GIVEN TEXT:
Gudhurathuge Niyaa is a 1993 Maldivian film co-directed by Fazeen Ahmed and Hassan Haleem. Produced by Ahmed Manik, the film stars Fazeen Ahmed, Shaila Fazeen, Ahmed Sharumeel and Zahwan Zaid in pivotal roles.

Premise
Sameena (Aminath Didi), a preservative single mother is desperate to find the ideal wife for her young, carefree son, Ibrahim Riyaz (Fazeen Ahmed). Sameena, aided by the greedy woman, Hareera (Sithi Fulhu) introduces him to a young woman, Pareeza (Saeedha), whom he scares off saying he is mentally unstable. Meanwhile, Riyaz initiates a romantic relationship with Nihama Waheed (Shaila Fazeen) who initially fails to impress Sameena with her modern attire. Soon after the confusion was cleared and the couple gets married.

STORED DATA:
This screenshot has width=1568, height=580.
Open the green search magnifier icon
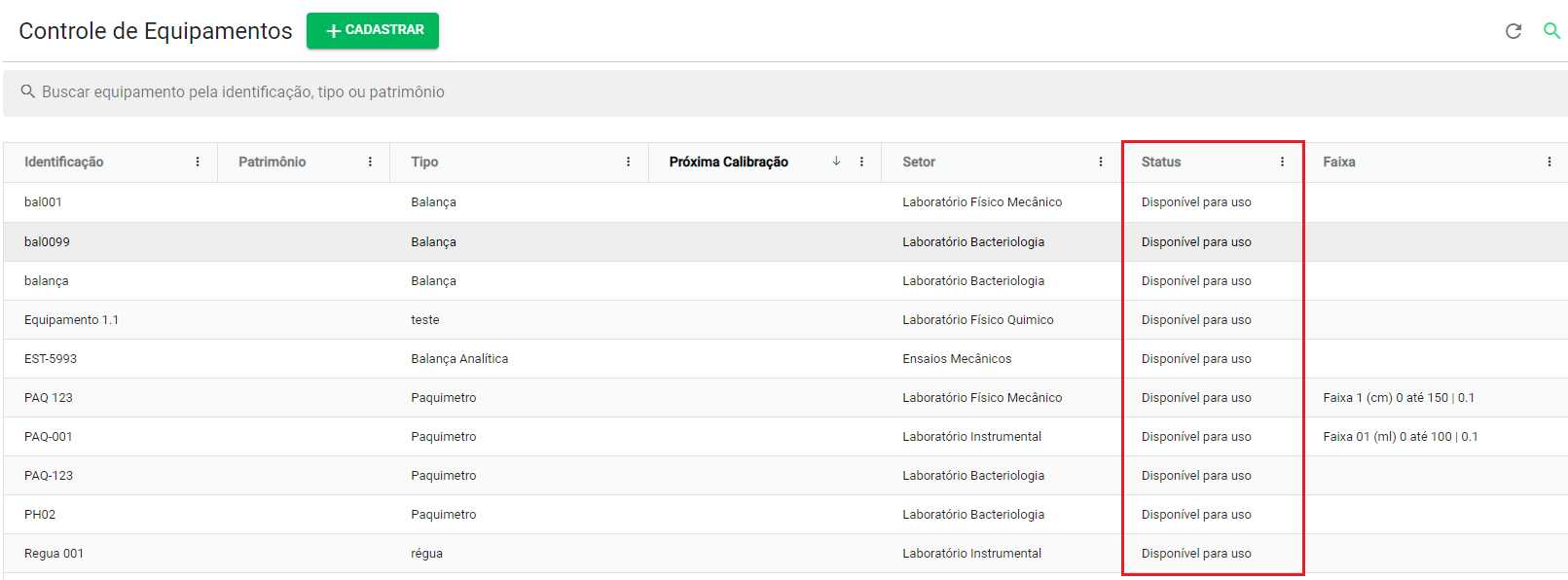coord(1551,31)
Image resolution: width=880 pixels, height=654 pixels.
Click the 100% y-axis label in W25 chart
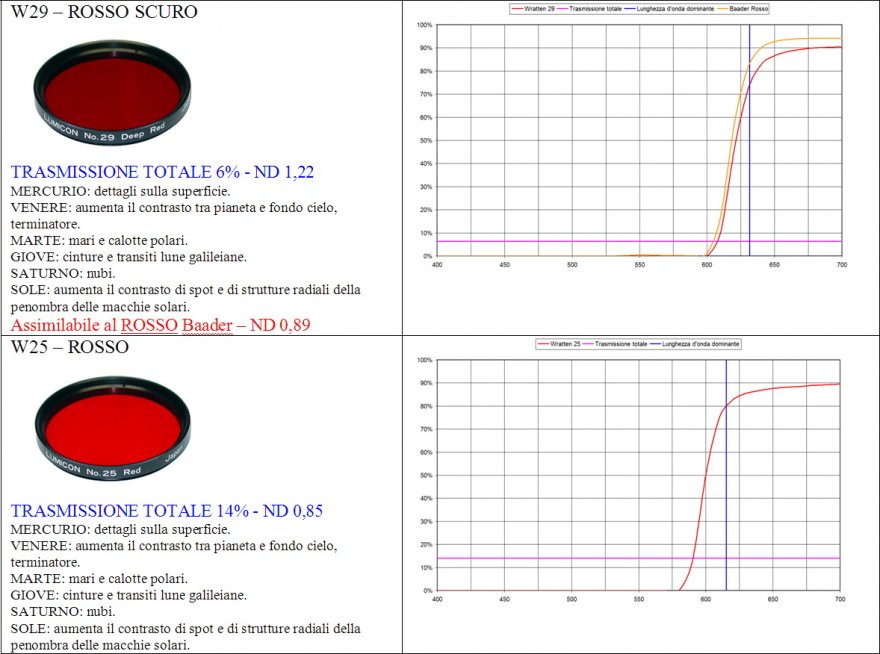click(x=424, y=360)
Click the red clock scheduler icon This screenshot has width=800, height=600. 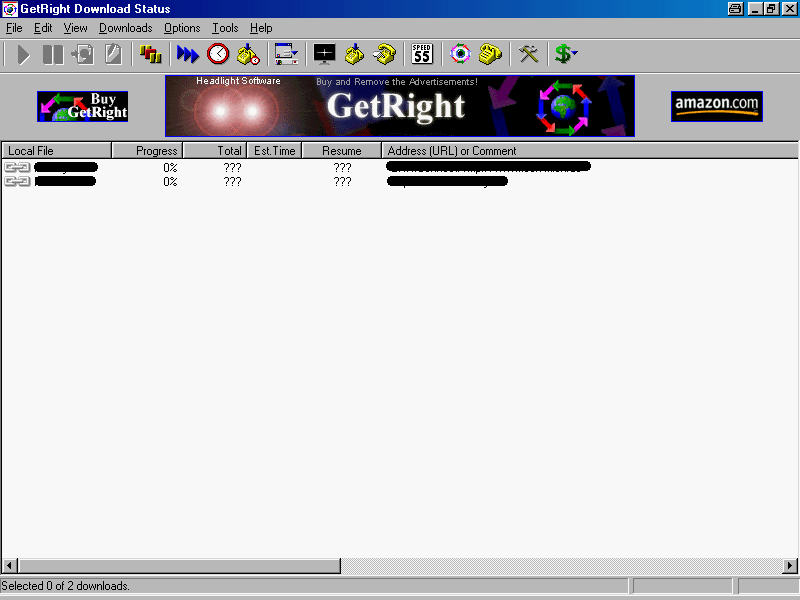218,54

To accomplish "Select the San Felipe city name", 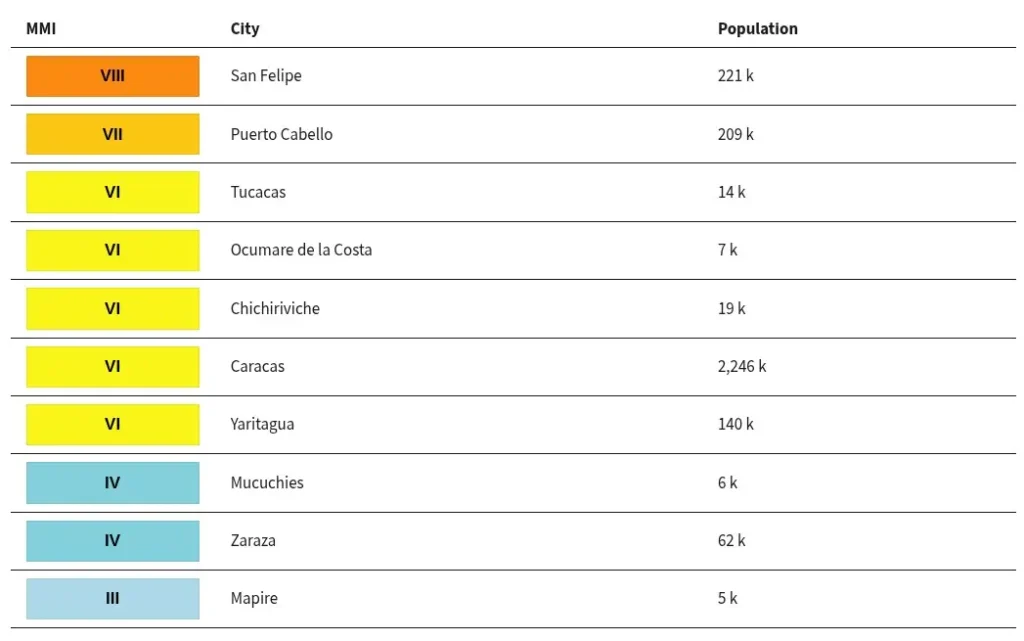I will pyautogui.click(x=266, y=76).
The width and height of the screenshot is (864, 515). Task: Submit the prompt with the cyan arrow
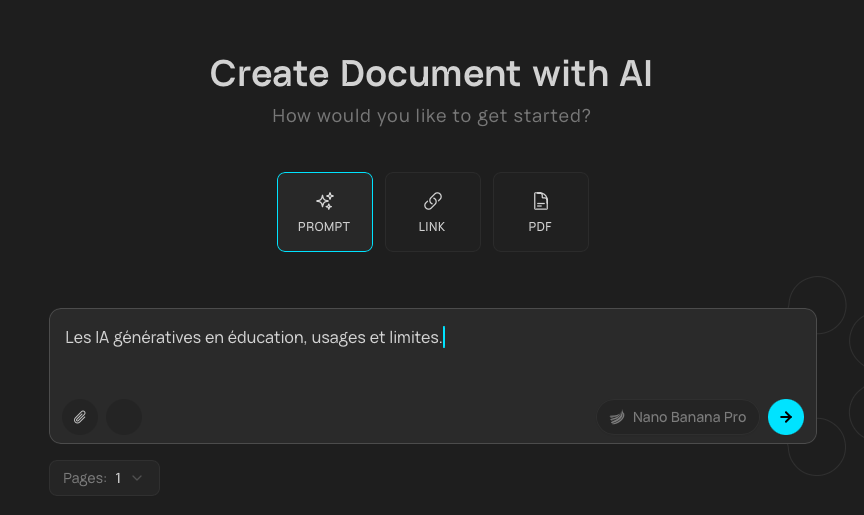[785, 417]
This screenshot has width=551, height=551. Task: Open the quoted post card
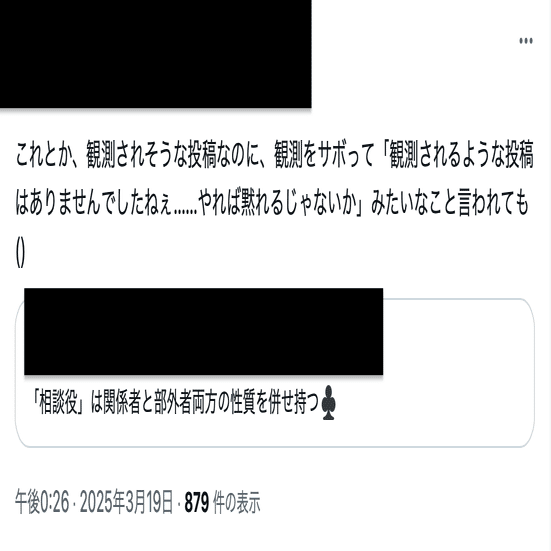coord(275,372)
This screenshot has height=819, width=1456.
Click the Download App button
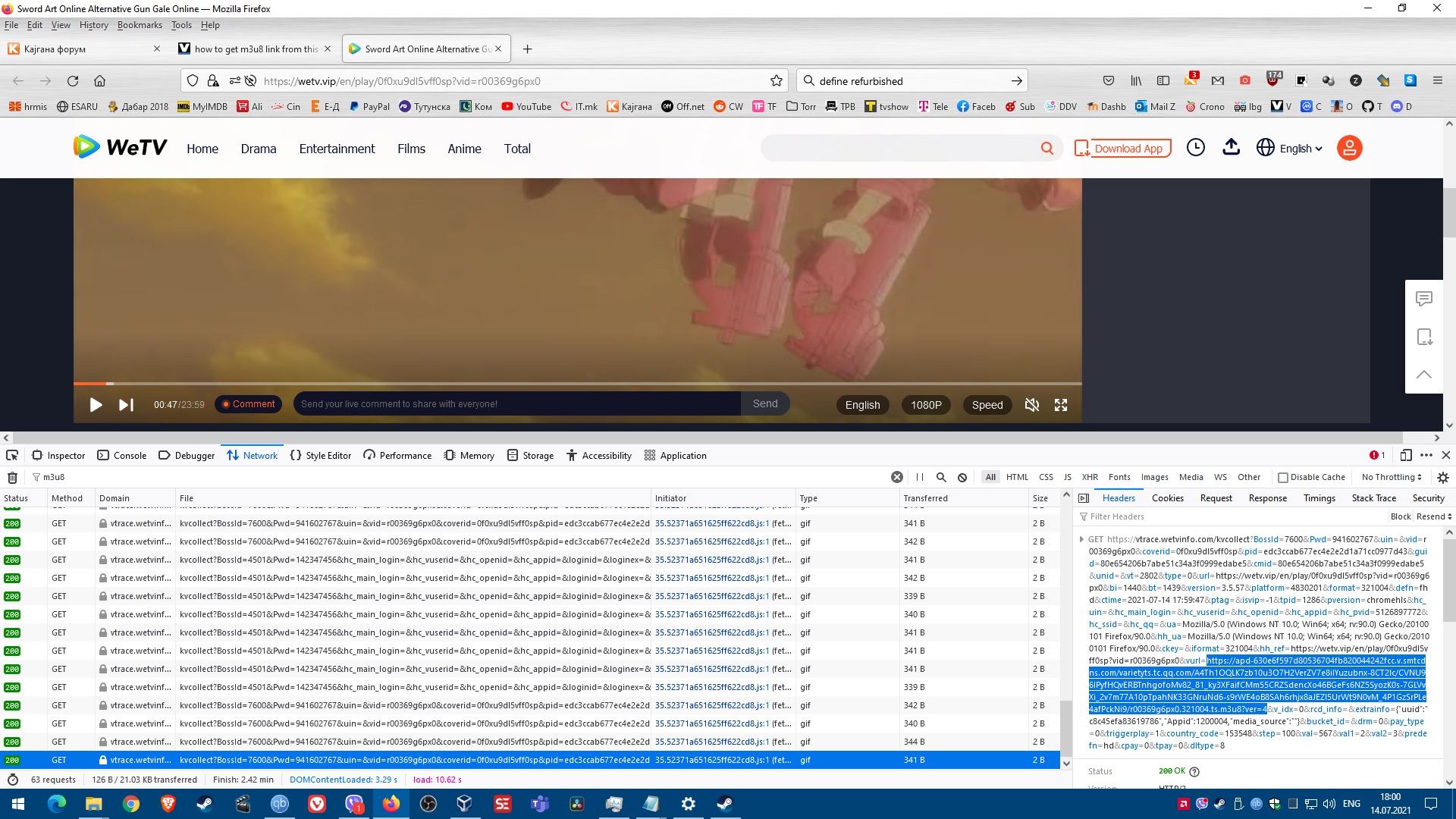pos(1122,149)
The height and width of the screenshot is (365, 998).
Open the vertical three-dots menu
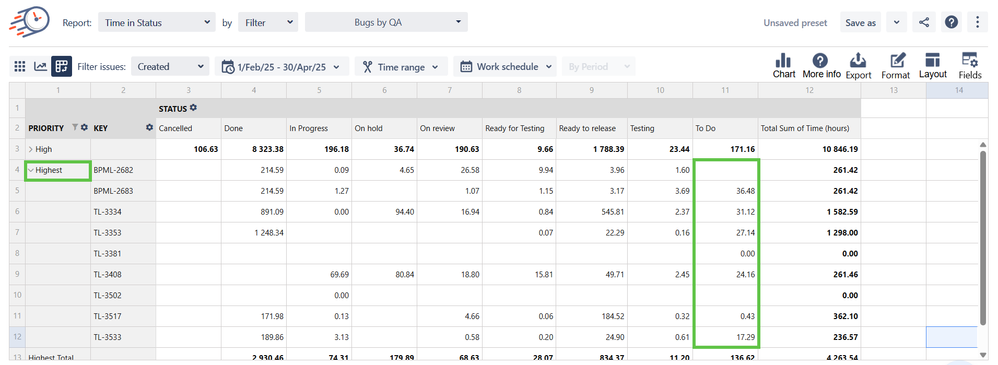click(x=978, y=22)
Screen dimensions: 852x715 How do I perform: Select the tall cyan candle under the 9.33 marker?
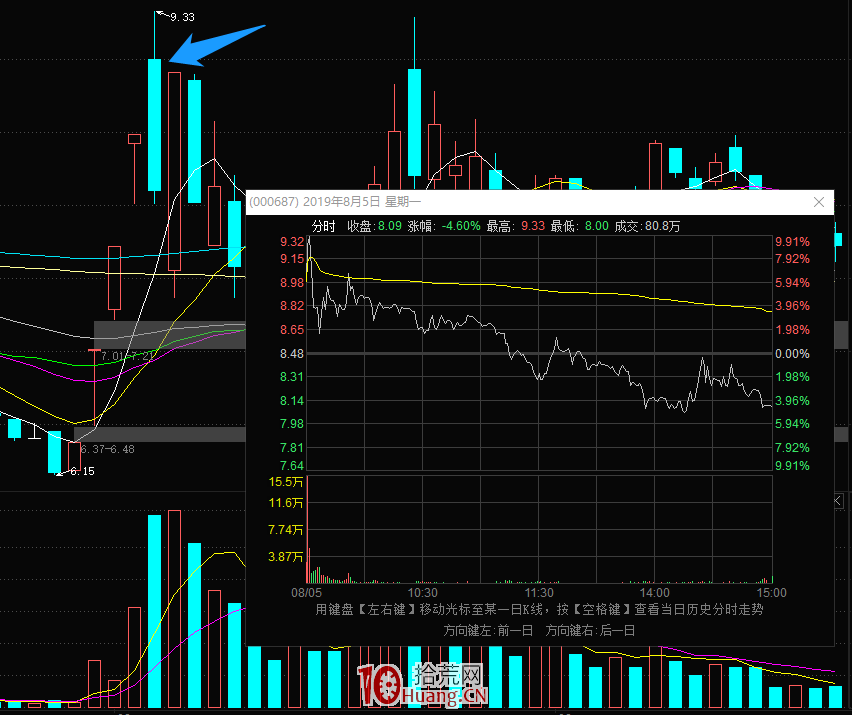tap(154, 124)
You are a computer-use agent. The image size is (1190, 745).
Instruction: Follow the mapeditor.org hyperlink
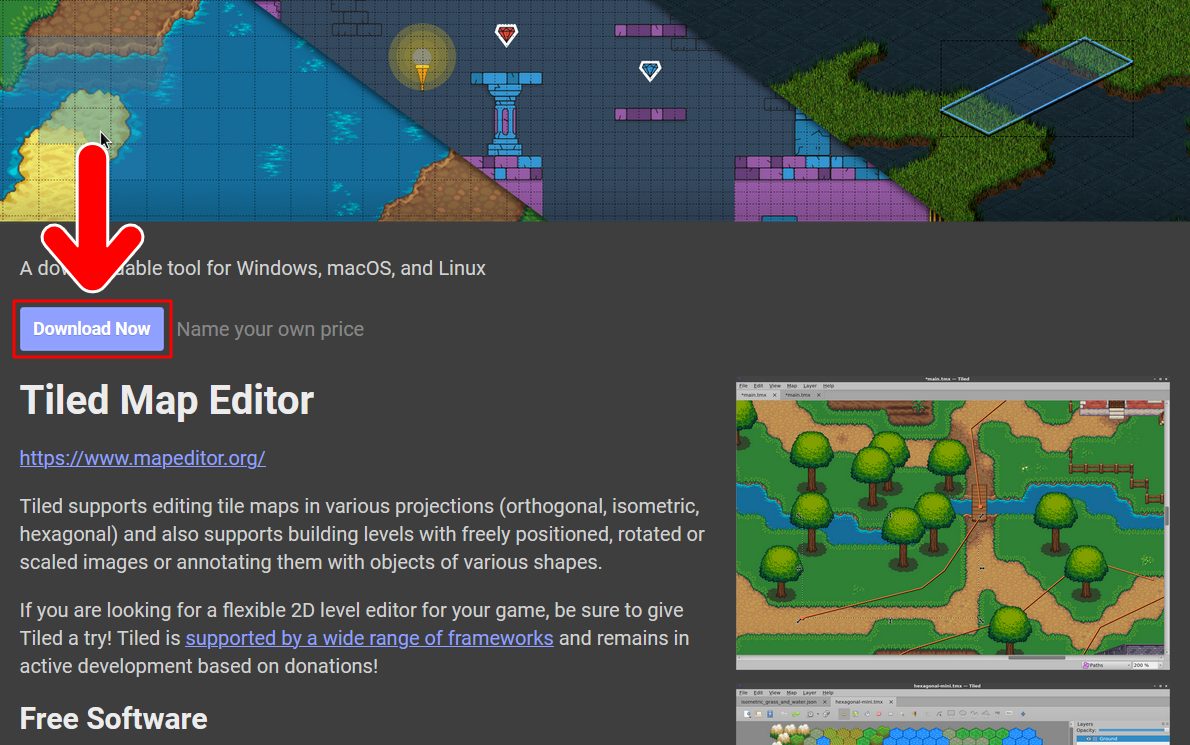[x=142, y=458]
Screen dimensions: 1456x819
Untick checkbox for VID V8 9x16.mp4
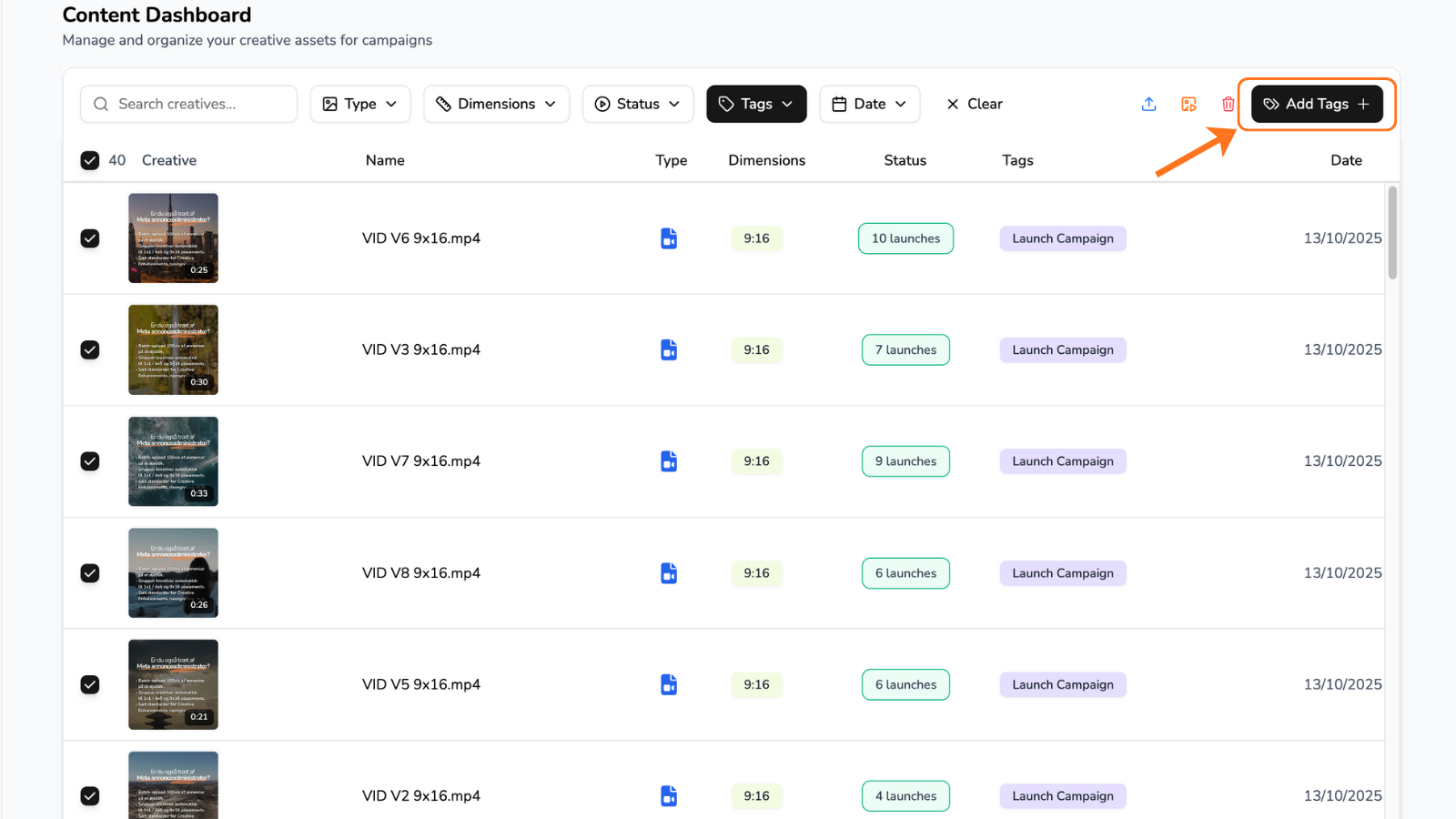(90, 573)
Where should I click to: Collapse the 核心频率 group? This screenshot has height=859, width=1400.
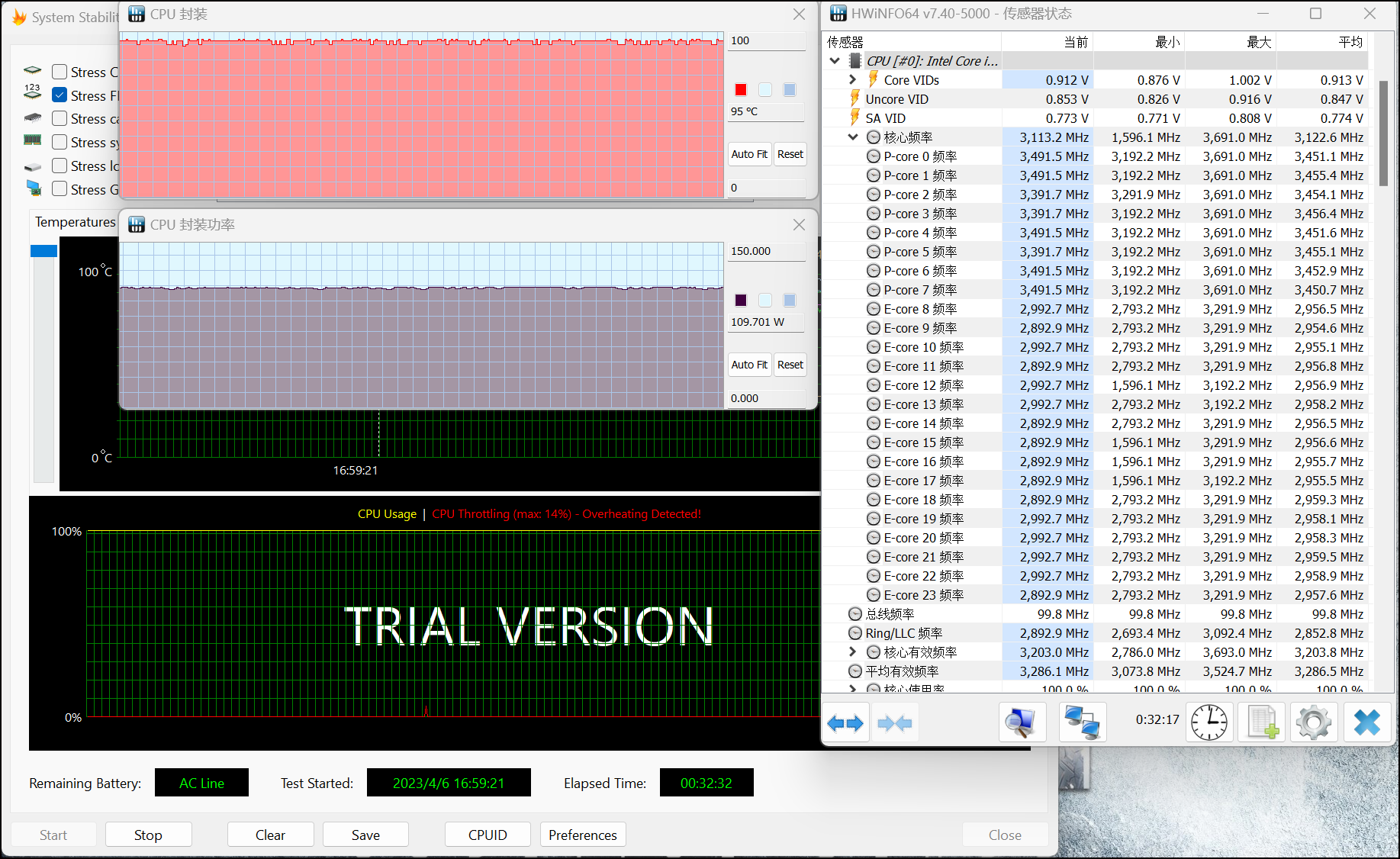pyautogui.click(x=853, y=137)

EXERCISE DIRECTIONS:
Extract the passage of the Gudhurathuge Niyaa text from "Gudhurathuge Niyaa is" to "couple gets married.", copying it word for word. The data plays no part in this work.

WRITTEN REPLY:
Gudhurathuge Niyaa is a 1993 Maldivian film co-directed by Fazeen Ahmed and Hassan Haleem. Produced by Ahmed Manik, the film stars Fazeen Ahmed, Shaila Fazeen, Ahmed Sharumeel and Zahwan Zaid in pivotal roles.

Premise
Sameena (Aminath Didi), a preservative single mother is desperate to find the ideal wife for her young, carefree son, Ibrahim Riyaz (Fazeen Ahmed). Sameena, aided by the greedy woman, Hareera (Sithi Fulhu) introduces him to a young woman, Pareeza (Saeedha), whom he scares off saying he is mentally unstable. Meanwhile, Riyaz initiates a romantic relationship with Nihama Waheed (Shaila Fazeen) who initially fails to impress Sameena with her modern attire. Soon after the confusion was cleared and the couple gets married.